However, although Roberts never specifically referred to section 301 of the LMRA in his complaint, that failure is not fatal. The "[m]ere omission of reference to LMRA § 301 in the complaint does not preclude . . . jurisdiction" under that statute. Fristoe v. Reynolds Metals Co., 615 F.2d 1209, 1212 (9th Cir. 1980). Rather, federal pre-emption principles require courts to recharacterize complaints such as Roberts' as arising under section 301. Id. In his complaint, Roberts alleged he had been wrongfully discharged in violation of the collective bargaining agreement. He specifically claimed that the University had failed to provide seniority lists and notice of his termination to the Union, again in violation of the agreement. He also maintained that the Union had acted in bad faith and had breached its fiduciary duties under Article 22 of the agreement. Each of those allegations stated a claim cognizable under federal labor law. The court thus erred when it dismissed the complaint for failure specifically to plead section 301.

There can be no doubt that this obligation falls on state courts (including our Superior Court) when a potential section 301 claim is presented. The Supreme Court has held that state courts have concurrent jurisdiction with federal courts over claims arising under section 301. Charles Dowd Box Co. v. Courtney, 368 U.S. 502 (1962)

Nevertheless, we affirm the dismissal of the complaint because Roberts failed to exhaust his remedies under the collective bargaining agreement. See Garrett v. Washington Air Compressor Co., 466 A.2d 462, 464 n. 5 (D.C. 1983) ("this court may affirm a decision for reasons other than those given by the trial court" (citations omitted)). Federal labor law differs somewhat from the common law of contracts in its strict enforcement of exclusive grievance procedures and arbitration clauses in collective bargaining agreements. See Lee Washington, Inc. v. Washington Motor Truck Transportation Employees Health Welfare Trust, 310 A.2d 604, 605-606 (D.C. 1973). In the Textile Workers case in 1957, the Supreme Court held that arbitration provisions in a collective bargaining agreement should be specifically enforced. 353 U.S. at 451. Since then, courts have emphasized the duty to enforce arbitration clauses as one of the basic tenets of federal labor law. E.g., Vaca v. Sipes, 386 U.S. 171, 184 (1967); Republic Steel Corp. v. Maddox, 379 U.S. 650, 652 (1964); Elkes v. B'Nai B'rith International, 540 F. Supp. 98, 99 (D.D.C. 1982); Lee Washington, 310 A.2d at 605. When a collective bargaining agreement establishes exclusive grievance and arbitration procedures and an employee resorts to the courts before the grievance procedures have been fully utilized, "the employer may defend on the ground that the employee has not exhausted the exclusive remedies available under the contract." Jordan v. Washington Metropolitan Area Transit Authority, 548 A.2d 792, 796 (D.C. 1988) (citation omitted).

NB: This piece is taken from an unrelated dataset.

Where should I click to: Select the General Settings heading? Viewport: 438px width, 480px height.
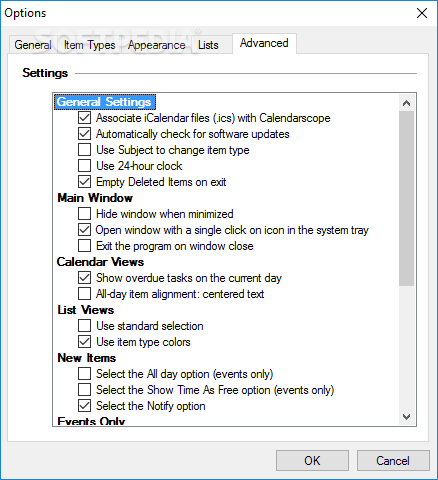(104, 102)

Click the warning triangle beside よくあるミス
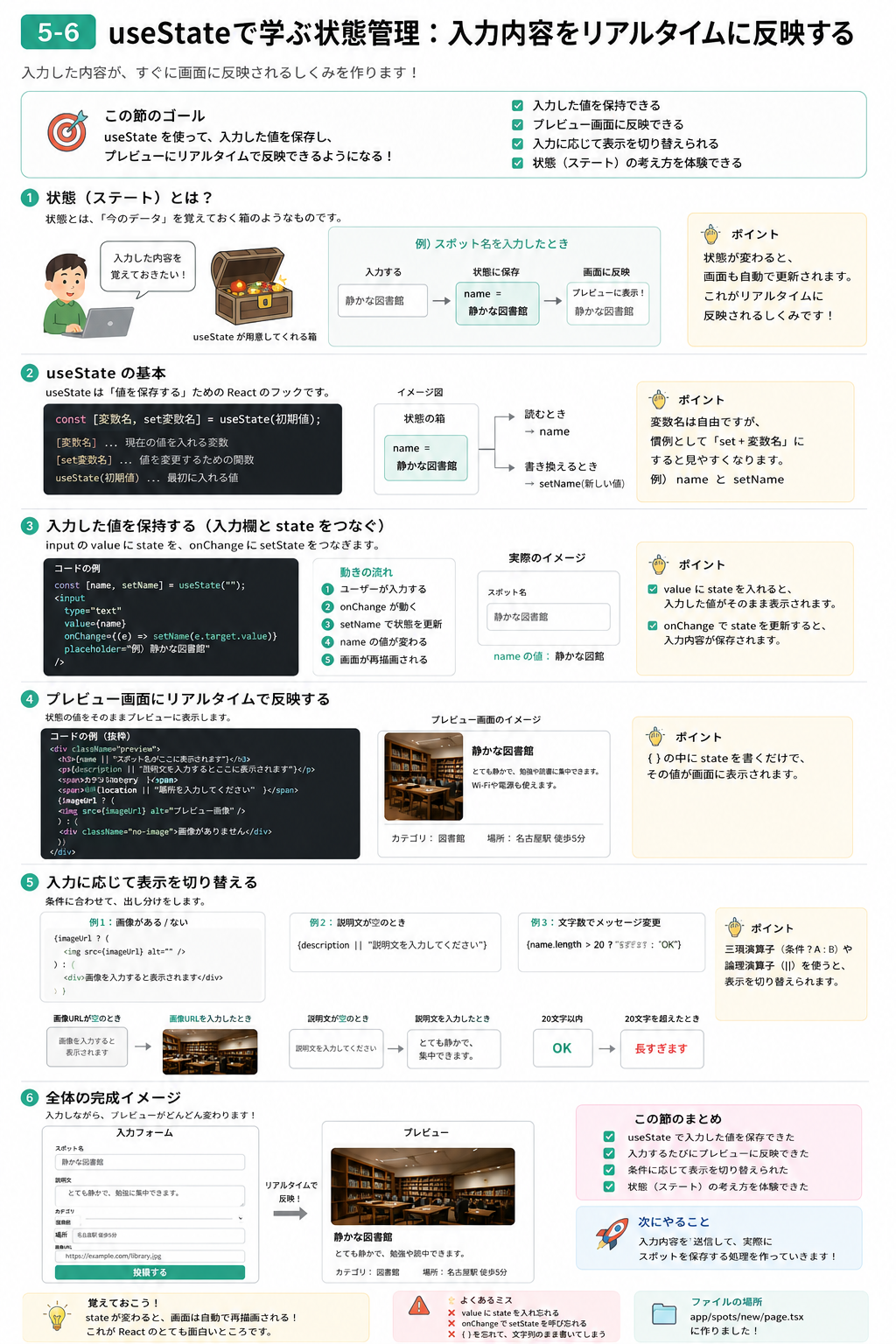pyautogui.click(x=420, y=1306)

The University argued the exhaustion issue below as an alternative ground for granting its motion for summary judgment, but the trial court dismissed the case for a different reason. On appeal the University again advances its exhaustion argument in its brief.

There are some limited exceptions to the exhaustion requirement, but they do not apply here. For example, an employee need not exhaust his remedies when the employer's conduct "amounts to a repudiation of those contractual procedures." Vaca v. Sipes, 386 U.S. at 185. An employee may also "seek judicial enforcement of . . . contractual rights . . . if . . . the union has sole power under the contract to invoke the higher stages of the grievance procedure, and if . . . the employee-plaintiff has been prevented from exhausting his contractual remedies by the union's wrongful refusal to process the grievance." Id. (emphasis in original). However, the employee may enforce the claim only when the union has breached its duty of fair representation to the employee, i.e., when the "union's conduct toward [the employee] is arbitrary, discriminatory, or in bad faith." Id. at 190 (citations omitted). "[A] union does not breach its duty of fair representation . . . merely because it settled the grievance short of arbitration." Id. at 192.

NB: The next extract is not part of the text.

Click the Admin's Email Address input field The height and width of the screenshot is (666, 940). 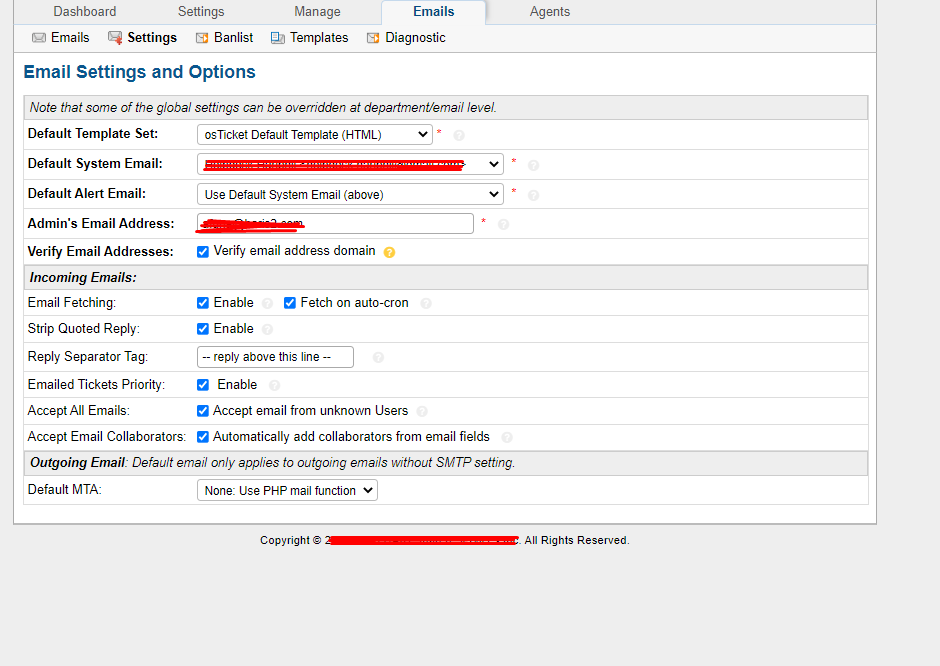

In the present case, the collective bargaining agreement established exclusive grievance and arbitration procedures for aggrieved employees. See Carmena v. Brown-Eagle Corp., 722 F. Supp. 264, 266 (M.D. La. 1989) (interpreting similar language in an agreement to constitute an "exclusive and final remedy"). The University alleges, and Mr. Roberts does not dispute, that he never attempted to utilize those procedures. Though he claims that the Union acted in bad faith, the only support he provides for that claim is the allegation that the Union did not pursue his case further. That is not enough to get him into court. See Vaca, 386 U.S. at 192. Absent a showing of bad faith, Mr. Roberts was required to assert his claim through the grievance and arbitration procedures set forth in the collective bargaining agreement. His failure to do so requires dismissal of his civil complaint.

III

To the extent that Mr. Roberts asserted claims based on District of Columbia law, those claims were properly dismissed as pre-empted by federal law. Although Roberts' failure to plead section 301 of the LMRA specifically in his complaint does not warrant dismissal, his failure to exhaust his remedies under the collective bargaining agreement does. The judgment is therefore

Affirmed.


Summaries of

Roberts v. Howard University

District of Columbia Court of Appeals
Sep 16, 1999
740 A.2d 16 (D.C. 1999)
Case details for

Roberts v. Howard University

Case Details

Full title:Abraham A. Roberts, Appellant v. Howard University, et al., Appellees

Court:District of Columbia Court of Appeals

Date published: Sep 16, 1999

Citations

740 A.2d 16 (D.C. 1999)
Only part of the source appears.